In a new essay for LinkedIn entitled “Sorry, Not Sorry,” the 30-year-old Girls star takes aim at women’s tendencies to say sorry even when situations do not warrant an apology.

“Apologizing is a modern plague and I’d be willing to bet (though I have zero scientific research to back this up) that many women utter ‘I’m sorry’ more on a given day than ‘Thank You’ and ‘You’re Welcome’ combined,” Dunham wrote, adding:

“So many of the women I know apologize like it’s a job they were given by the government (we’ll save the whys of that for a massive sociology text). We rush to say it when we’re interrupted. We scream it across a crowded restaurant when someone else arrives late so we’ve lost our table. We mutter it when a man walks too close to us on the street. As I write this, a Mister Softee truck is singing its grating tune right below my window and I want to run and apologize to the driver for how insane he’s making me.”

The actress credits Beyoncé’s Black Lives Matter-inspired album Lemonade and its song “Sorry” with waking women up to how often they apologize over trivial things.

Dunham says that she became aware of her tendency to over-apologize in the six years since she became a showrunner on HBO’s Girls.
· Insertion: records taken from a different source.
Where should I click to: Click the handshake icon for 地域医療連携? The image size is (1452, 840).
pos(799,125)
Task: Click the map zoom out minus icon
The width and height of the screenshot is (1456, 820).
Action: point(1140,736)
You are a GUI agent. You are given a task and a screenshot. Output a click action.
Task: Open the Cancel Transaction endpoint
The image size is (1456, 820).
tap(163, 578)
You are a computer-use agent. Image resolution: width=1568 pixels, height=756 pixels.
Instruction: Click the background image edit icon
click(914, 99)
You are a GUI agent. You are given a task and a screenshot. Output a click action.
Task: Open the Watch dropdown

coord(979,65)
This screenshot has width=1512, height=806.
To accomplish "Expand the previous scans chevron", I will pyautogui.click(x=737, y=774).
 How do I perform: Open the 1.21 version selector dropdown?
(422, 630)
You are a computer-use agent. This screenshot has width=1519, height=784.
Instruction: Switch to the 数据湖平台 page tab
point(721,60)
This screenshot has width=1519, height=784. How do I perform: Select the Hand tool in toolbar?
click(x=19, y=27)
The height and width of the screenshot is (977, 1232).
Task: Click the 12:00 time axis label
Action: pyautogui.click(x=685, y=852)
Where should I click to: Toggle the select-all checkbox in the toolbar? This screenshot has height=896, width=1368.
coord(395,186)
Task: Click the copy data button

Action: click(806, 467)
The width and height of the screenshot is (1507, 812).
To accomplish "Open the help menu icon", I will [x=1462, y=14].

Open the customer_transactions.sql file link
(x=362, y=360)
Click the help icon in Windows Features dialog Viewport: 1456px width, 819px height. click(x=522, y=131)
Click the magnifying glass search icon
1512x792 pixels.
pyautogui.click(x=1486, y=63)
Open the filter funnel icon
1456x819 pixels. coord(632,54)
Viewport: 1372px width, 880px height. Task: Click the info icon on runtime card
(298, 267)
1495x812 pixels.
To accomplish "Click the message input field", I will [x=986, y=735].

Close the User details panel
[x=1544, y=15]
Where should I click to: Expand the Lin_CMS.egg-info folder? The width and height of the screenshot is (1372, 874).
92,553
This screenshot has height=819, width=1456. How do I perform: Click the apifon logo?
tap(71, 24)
“It’s hard for many of us to own our power, but as a 24-year-old woman (girl, gal, whatever I was) I felt an acute and dangerous mix of total confidence and the worst imposter syndrome imaginable,” she wrote. “I had men more than twice my age for whom I was the final word on the set of Girls, and I had to express my needs and desires clearly to a slew of lawyers, agents and writers. And while my commitment to my work overrode almost any performance anxiety I had, it didn’t override my hardwired instinct to apologize. If I changed my mind, if someone disagreed with me, even if someone else misheard me or made a mistake… I was so, so sorry.”

Dunham added that a challenge from her father ultimately convinced her to attempt to stop apologizing, after which she found out that it is possible to replace constant sorries with “actual expression of your needs and desires.”

“I won’t say my father’s experiment cured me. After all, I’ve been apologizing profusely since 1989 — like pigs in blankets and reading celebrity gossip, it’s not a habit easily broken,” she concluded the essay. “But it illustrated a better way. Something to strive for. When I replaced apologies with more fully formed and honest sentiments, a world of communication possibilities opened up to me. I’m just sorry it took me so long.

Dunham’s essay on apologies comes just a little over a year after a man that the actress falsely accused of rape pleaded with her for an apology for months, but never received one. As Breitbart News previously reported, it took Dunham a full two months to apologize for failing to clarify that the name of the man she accused of raping her in college, “Barry,” was, in fact, a pseudonym.